● ZIEL A
Prüfe anhand des Artikels unten, ob die folgenden Aussagen zutreffen: (i) Das 2013er Modell hat eine XC28-Gabel statt einer XC30-Gabel. (ii) cooky7 hat das Rad vor einem Jahr gekauft. (iii) Das 2013er Modell hat 10-speed statt 9-speed. Beantworte jede Aussage mit Ja oder Nein und zitiere die entscheidenden Worte des Artikels wörtlich.
● ZIEL B
Übernimm aus dem Artikel unten wortgetreu den Abschnitt, der mit „## cooky7 (3.“ beginnt und sich bis einschließlich „(XC28 statt XC30)“ erstreckt.
==== ARTIKEL
Für 599,- bekommst du nun das 2013er 6.0, das aber wiederum schlechter ausgestattet scheint, also das 2012er. Scheint, dass das 6.0er 2013 = 5.0er 2012 sein könnte. Vergleich lieber die Komponenten anstelle der Modellnummer, so gehst du auf Nummer sicher.


----------



## cooky7 (3. September 2012)

Ich habe mir vor einem halben Jahr direkt in Bonn das ZR Team 5.0 2012 gekauft und bin mit diesem Rad rundum zufrieden. Top Preis-/Leistungsverhältniss, kann das Rad nur weiterempfehlen.

Zum 2013er:
Das 2013er hat eine schlechtere Gabel (XC28 statt XC30)
" " " " " " " " " " "schlechtere Schalthebel (Acera statt Deore)
" " " " " " " " " " schlechtere und kleinere Bremsen (AM 395 160/160mm 
statt AM 445 180/160mm)
" " " " " " " " " " !!! einen schlechteren Umwerfer !!! (Alivio statt Deore)
sonstige diverse Teile die den Teilen des 2012er nicht das Wasser reichen können

Generell auch noch 9-speed anstatt 10-speed

Somit hat sich das ZR Team 5.0 2103 deutlich zum Vorjahresmodell verschlechtert, was auch den Preisunterschied erklärt!!!
========
==== DATENSATZINHALT
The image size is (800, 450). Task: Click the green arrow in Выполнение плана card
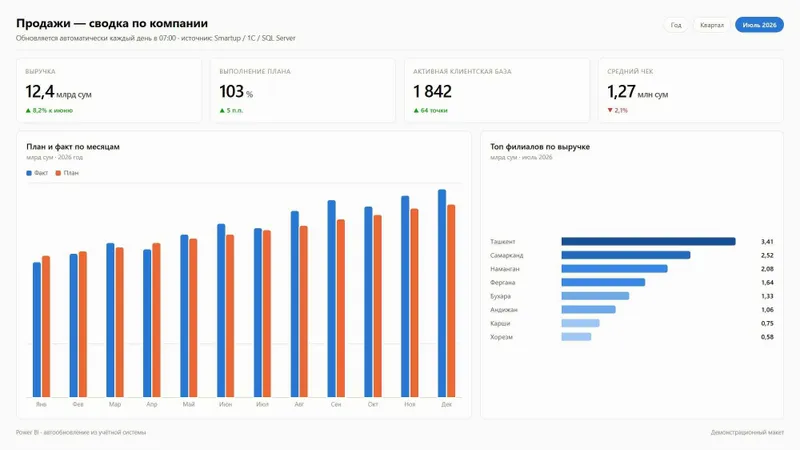[x=222, y=110]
========
● ANTWORT A
(i) Ja: „Das 2013er hat eine schlechtere Gabel (XC28 statt XC30)“
(ii) Nein: „Ich habe mir vor einem halben Jahr direkt in Bonn das ZR Team 5.0 2012 gekauft“
(iii) Nein: „Generell auch noch 9-speed anstatt 10-speed“

● ANTWORT B
## cooky7 (3. September 2012)

Ich habe mir vor einem halben Jahr direkt in Bonn das ZR Team 5.0 2012 gekauft und bin mit diesem Rad rundum zufrieden. Top Preis-/Leistungsverhältniss, kann das Rad nur weiterempfehlen.

Zum 2013er:
Das 2013er hat eine schlechtere Gabel (XC28 statt XC30)